Apolinar Paniagua

Personal information
- Date of birth: 23 July 1946 (age 79)
- Place of birth: Yaguarón, Paraguay
- Position: Forward

Senior career*
- Years: Team / Apps / (Gls)
- 1966–1967: Antofagasta Portuario
- 1968–1969: Olimpia
- 1970: Guaraní / 12 / (3)
- 1971: Deportivo Pereira / 45 / (30)
- 1972–1973: Millonarios / 71 / (41)
- 1974–1975: Olimpia
- 1976–1977: Libertad
- 1977–1978: Tampico Madero
- 1979–1980: Manta Sport

International career
- 1975–1977: Paraguay / 18 / (1)

= Apolinar Paniagua =

Paraguayan footballer (born 1946)

Apolinar Paniagua (born 23 July 1946) is a Paraguayan former footballer who played as a forward.

==Career==
Born in Yaguarón, Paraguay, Paniagua played in Chile, Colombia, Mexico and Ecuador in addition to his homeland.

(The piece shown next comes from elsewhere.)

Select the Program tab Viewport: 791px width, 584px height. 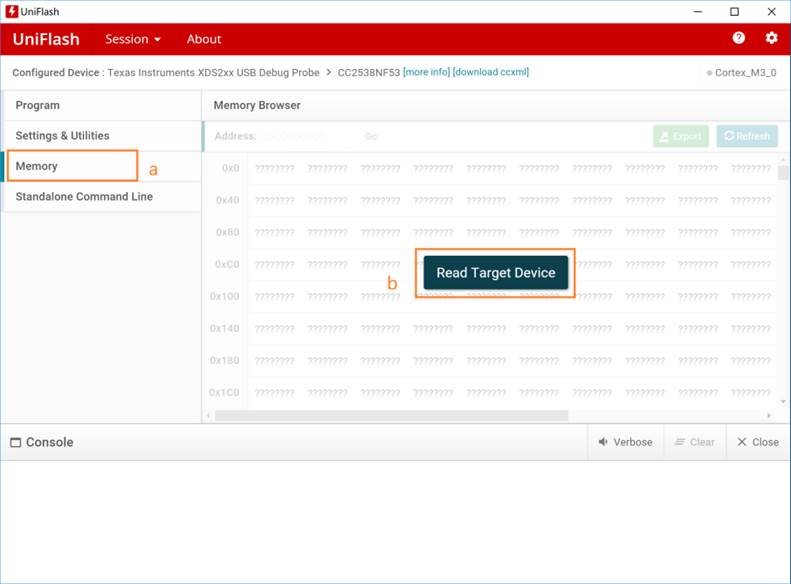(x=38, y=105)
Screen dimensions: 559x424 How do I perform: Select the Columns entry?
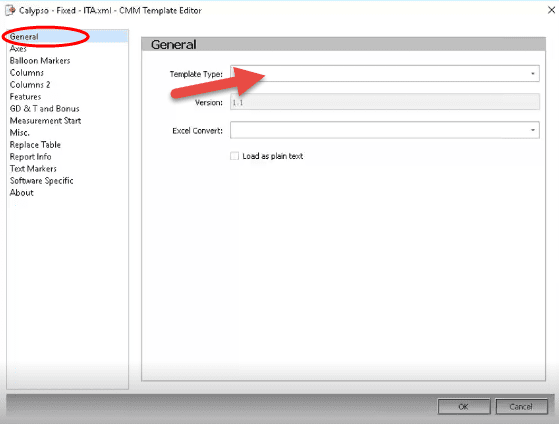point(27,73)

In Chile, he played for Antofagasta Portuario.

In Colombia, he played for Deportivo Pereira and Millonarios.

In Mexico, he played for Tampico Madero.

In Ecuador, he played for Manta Sport, the previous club to Manta FC, his last club.

At international level, Paniagua played in 18 matches for the Paraguay national football team from 1975 to 1977. He was also part of Paraguay's squad for the 1975 Copa América tournament.